::: DOCUMENT EXTRACT :::

A previous study calculated 8.8 million air pollution deaths based on data for the year 2015. The latest Global Burden of Disease Study, published in 2019 in the prestigious medical journal The Lancet, estimated 4.2 million deaths from dust and smoke from wildfires and agricultural burns, The Guardian says.
The new study “deploys a more detailed analysis of the impact of sooty airborne particles thrown out by power plants, cars, trucks, and other sources. This particulate matter is known as PM2.5, as the particles are less than 2.5 micrometres in diameter—or about 30 times smaller than the diameter of the average human hair. These tiny specks of pollution, once inhaled, lodge in the lungs and can cause a variety of health problems.”

::: STORED DATA :::

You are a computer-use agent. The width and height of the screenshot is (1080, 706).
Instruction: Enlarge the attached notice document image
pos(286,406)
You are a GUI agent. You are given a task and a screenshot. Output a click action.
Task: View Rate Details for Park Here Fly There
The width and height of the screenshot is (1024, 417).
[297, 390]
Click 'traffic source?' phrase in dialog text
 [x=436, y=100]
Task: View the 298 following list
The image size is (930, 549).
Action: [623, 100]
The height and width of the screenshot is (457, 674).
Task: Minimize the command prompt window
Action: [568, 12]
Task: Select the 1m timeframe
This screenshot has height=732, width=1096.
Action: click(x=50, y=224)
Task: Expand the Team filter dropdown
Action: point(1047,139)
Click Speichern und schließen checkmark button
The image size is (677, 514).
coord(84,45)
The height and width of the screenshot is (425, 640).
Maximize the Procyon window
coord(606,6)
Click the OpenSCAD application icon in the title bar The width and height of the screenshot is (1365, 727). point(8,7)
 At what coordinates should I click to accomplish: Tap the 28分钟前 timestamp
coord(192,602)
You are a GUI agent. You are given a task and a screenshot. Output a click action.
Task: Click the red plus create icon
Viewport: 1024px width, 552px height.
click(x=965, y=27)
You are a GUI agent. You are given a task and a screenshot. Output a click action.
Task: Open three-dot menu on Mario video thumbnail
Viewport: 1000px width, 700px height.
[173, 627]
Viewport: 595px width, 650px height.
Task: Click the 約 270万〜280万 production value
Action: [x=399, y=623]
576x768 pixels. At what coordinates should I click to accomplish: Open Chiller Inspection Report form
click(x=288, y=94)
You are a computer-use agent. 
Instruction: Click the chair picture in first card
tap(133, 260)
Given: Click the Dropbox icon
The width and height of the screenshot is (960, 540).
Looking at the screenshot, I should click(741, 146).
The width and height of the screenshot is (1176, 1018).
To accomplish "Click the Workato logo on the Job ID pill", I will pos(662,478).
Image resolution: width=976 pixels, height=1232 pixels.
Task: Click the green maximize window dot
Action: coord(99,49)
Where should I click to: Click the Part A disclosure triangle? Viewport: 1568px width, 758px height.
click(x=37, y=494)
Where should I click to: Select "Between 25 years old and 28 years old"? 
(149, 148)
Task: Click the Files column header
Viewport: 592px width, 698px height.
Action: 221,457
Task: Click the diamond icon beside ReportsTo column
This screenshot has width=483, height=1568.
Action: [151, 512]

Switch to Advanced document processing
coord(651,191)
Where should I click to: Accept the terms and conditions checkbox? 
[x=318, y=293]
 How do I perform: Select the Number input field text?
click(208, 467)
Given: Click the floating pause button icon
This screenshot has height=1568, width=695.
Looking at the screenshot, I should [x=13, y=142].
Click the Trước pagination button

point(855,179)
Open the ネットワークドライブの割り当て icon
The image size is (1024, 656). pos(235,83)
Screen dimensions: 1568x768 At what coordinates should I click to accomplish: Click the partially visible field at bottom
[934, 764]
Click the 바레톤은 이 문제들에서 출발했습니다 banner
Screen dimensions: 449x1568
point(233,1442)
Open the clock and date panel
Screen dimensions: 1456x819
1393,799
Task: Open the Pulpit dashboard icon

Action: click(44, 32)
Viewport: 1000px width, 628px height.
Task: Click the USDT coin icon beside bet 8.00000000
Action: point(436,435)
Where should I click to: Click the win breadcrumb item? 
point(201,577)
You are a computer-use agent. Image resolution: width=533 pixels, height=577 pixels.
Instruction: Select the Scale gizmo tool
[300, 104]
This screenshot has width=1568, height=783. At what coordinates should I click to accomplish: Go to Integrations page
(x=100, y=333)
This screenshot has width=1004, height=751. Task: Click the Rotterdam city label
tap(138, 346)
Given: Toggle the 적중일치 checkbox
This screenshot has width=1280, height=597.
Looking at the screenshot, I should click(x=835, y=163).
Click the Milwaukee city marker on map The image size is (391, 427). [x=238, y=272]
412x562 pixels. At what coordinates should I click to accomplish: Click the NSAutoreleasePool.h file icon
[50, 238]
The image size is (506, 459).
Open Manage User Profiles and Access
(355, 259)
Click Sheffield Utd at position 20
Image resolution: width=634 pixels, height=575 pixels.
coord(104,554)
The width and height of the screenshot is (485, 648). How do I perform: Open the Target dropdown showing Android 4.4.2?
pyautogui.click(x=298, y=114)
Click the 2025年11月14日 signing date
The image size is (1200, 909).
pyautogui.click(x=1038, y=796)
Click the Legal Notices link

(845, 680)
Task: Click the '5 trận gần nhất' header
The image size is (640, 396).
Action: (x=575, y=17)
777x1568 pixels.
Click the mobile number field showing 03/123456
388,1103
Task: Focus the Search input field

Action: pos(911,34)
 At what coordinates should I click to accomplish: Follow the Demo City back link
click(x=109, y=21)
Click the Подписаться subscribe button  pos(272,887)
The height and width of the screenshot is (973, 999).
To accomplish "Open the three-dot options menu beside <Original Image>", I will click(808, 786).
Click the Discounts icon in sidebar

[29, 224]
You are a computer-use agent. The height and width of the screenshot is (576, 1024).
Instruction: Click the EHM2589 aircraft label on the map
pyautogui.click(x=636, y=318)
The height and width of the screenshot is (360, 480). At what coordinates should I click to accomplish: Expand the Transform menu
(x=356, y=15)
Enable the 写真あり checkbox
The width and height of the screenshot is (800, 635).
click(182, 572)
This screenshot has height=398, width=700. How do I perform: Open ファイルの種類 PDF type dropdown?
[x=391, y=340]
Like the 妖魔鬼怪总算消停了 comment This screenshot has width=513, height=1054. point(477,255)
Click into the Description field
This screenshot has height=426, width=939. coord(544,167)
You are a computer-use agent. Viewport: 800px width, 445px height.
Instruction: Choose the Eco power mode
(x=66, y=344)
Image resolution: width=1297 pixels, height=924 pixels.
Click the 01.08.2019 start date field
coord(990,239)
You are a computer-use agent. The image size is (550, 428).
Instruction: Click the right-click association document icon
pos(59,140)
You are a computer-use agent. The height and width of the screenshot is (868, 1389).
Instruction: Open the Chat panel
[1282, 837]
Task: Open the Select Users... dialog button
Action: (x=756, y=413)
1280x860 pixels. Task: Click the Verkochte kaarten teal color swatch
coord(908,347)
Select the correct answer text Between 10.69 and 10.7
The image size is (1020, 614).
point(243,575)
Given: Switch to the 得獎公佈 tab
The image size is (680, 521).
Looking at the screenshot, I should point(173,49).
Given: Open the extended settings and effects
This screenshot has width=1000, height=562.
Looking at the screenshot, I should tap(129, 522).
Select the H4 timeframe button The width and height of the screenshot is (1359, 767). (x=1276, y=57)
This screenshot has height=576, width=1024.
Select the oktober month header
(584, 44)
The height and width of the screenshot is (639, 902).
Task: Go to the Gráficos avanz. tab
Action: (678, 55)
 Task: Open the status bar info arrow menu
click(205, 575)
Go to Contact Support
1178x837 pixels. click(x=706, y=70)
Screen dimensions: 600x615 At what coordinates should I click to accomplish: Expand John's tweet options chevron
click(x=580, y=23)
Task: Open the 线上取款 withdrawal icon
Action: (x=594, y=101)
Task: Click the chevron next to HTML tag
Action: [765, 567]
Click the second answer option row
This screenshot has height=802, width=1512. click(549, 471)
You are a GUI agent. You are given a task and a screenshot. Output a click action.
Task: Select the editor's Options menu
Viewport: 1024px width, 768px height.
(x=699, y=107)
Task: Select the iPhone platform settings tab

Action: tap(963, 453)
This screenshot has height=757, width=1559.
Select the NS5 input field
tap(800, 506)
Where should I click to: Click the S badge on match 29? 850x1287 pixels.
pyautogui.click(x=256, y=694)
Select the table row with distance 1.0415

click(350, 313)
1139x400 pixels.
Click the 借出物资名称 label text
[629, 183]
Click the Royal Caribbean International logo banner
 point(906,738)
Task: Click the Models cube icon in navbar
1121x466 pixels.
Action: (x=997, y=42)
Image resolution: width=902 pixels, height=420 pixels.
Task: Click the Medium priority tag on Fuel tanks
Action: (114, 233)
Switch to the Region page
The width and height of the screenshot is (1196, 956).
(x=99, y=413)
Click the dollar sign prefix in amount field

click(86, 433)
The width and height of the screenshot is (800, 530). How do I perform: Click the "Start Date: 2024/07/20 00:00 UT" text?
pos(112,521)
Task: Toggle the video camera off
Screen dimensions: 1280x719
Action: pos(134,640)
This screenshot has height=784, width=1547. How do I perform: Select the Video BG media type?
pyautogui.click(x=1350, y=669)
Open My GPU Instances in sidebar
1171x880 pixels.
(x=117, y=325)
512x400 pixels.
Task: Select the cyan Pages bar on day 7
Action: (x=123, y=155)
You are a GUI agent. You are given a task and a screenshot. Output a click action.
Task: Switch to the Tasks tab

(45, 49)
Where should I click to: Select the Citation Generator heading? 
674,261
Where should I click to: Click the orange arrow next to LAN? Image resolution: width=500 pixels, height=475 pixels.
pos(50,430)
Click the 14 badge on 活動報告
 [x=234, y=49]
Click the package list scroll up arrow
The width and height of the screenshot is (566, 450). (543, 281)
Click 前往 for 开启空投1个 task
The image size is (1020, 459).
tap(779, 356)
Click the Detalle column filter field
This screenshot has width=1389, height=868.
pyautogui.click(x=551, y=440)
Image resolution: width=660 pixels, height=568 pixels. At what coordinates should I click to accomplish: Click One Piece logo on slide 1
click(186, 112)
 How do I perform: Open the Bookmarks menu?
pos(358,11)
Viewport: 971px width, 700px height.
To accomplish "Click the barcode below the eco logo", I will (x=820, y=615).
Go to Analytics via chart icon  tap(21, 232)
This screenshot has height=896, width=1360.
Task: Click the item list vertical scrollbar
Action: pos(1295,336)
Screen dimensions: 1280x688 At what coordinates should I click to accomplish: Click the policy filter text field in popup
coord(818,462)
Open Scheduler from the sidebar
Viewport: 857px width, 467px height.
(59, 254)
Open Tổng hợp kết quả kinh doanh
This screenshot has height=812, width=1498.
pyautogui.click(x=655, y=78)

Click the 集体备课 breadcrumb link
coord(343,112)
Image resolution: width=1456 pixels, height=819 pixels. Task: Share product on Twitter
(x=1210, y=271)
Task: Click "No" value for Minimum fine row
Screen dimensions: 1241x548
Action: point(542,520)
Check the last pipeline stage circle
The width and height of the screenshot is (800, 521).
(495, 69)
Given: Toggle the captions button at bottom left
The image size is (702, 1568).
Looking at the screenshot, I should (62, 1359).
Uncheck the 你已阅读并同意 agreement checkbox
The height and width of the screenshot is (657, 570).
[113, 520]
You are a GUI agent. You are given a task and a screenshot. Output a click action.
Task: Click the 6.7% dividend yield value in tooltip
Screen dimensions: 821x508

:::

_WHAT THE EXERCISE ASKS_
Please continue the passage on air pollution deaths and fine particulate matter, starting right after its last sentence.

_ANSWER TO THE EXERCISE_
“We don’t appreciate that air pollution is an invisible killer,” Neelu Tummala, an ear, nose and throat specialist at George Washington University School of Medicine and Health Sciences, told The Guardian. “The air we breathe impacts everyone’s health but particularly children, older individuals, those on low incomes, and people of colour. Usually people in urban areas have the worst impacts.”
The latest research used a global, three-dimensional model of atmospheric chemistry that divides the Earth into 50 x 60 kilometre boxes, allowing researchers to assess pollution levels in each individual box. “Rather than rely on averages spread across large regions, we wanted to map where the pollution is and where people live, so we could know more exactly what people are breathing,” said first author Karn Vohra, a graduate student at University of Birmingham.
“With satellite data, you’re seeing only pieces of the puzzle,” added study co-author Loretta J. Mickley, a senior research fellow at Harvard’s Harvard John A. Paulson School of Engineering and Applied Sciences. “It is challenging for satellites to distinguish between types of particles, and there can be gaps in the data.”
The research reflected a nearly 50% reduction in China’s fossil fuel emissions between 2012 and 2018, Harvard says.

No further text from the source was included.